McAuliffe Announces Independent Metro Review

McAuliffe Announces Independent Metro Review

To help Virginia address Metro’s ongoing litany of safety, maintenance and cost issues, Gov. Terry McAuliffe (D) has commissioned a formal, independent review of the entire system.

Former U.S. Transportation Sec. Ray LaHood, whom the governor’s office described as a “transportation expert that can bring an objective look at this situation without the bias of any jurisdiction,” will lead the review of Metro, also known as the Washington Metropolitan Area Transit Authority (WMATA).

“We all know WMATA has faced some very serious problems over the past few years, and we need to take a hard look at where we can reform the agency to better support the region’s residents and its economy,” McAuliffe said in a statement. “I have the utmost confidence in Secretary LaHood and I will support the recommendations that result from this top-to-bottom independent review. It’s long past time to make smart reforms that ensure WMATA’s financial stability and long-term success.”

More than one million people ride the system daily, including more than 300,000 in Virginia. Metro’s Silver Line is under construction in Loudoun and service is expected to begin in spring 2020. Because of Metro’s ongoing rash of issues that have impacted its budget, Loudoun will be responsible for providing an estimated $31.5 million more annually than what was anticipated when the county’s Board of Supervisors voted 5-4 to partake in the expansion to Loudoun back in 2012.

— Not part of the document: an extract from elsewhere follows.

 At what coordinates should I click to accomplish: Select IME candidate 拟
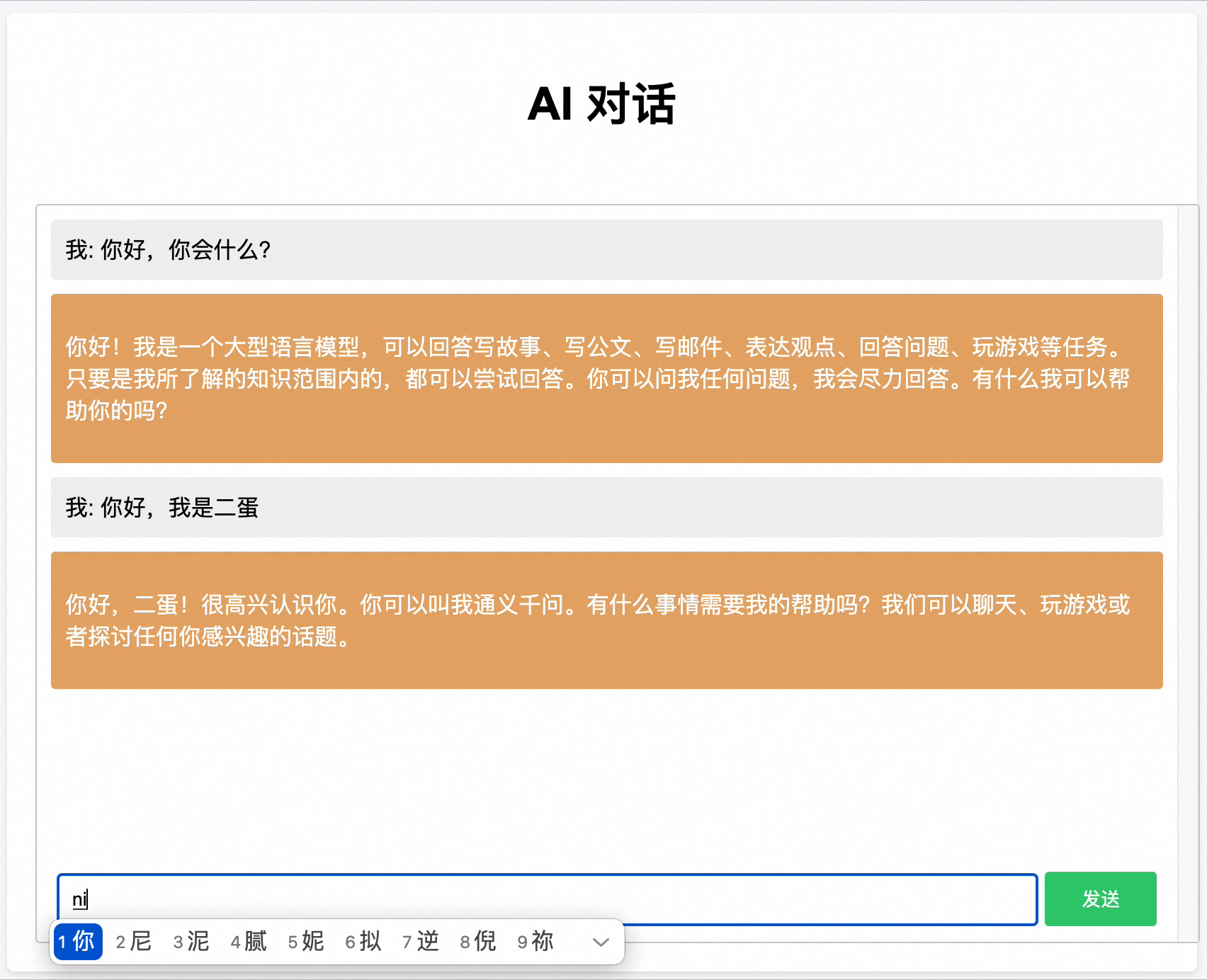tap(364, 942)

Metro’s long-term financial stability will be a focal point of the review and has been a major concern in Loudoun and across all jurisdictions served by the system. Metro is facing a budget shortfall of close to $300 million this fiscal year and is undertaking massive safety and repair work initiatives after decades of neglect. These construction projects have ballooned costs and accelerated a loss in ridership, which has further compounded the system’s financial woes.

The review will also evaluate governance by the Metro Board of Directors as well as the system’s labor policies, both of which have received criticism from local politicians. Completion is expected by November, with McAuliffe still in office, and will include executive and legislative recommendations. Several federal lawmakers, including Virginia Sen. Tim Kaine (D) have publically advocated for increased federal funding of the operational costs of Metro, which is one of the only such mass transit systems in the country that doesn’t have a dedicated funding source from local governments.  President Donald Trump’s proposed FY18 budget hasn’t specifically mentioned Metro or the $150 million it annually receives for capital improvement projects, but it does call for a 13 percent cut to the federal Department of Transportaiton.

Many lawmakers in areas of Virginia serviced by Metro have been receptive to allocating more state funds, but there has been little enthusiasm from other legislators around the state. In a release, McAuliffe said he has reached out to Maryland Gov. Larry Hogan (R) and Washington D.C. Mayor Murial Bowser (D) to support the review, though the extent of their involvement or financial commitments remains to be seen.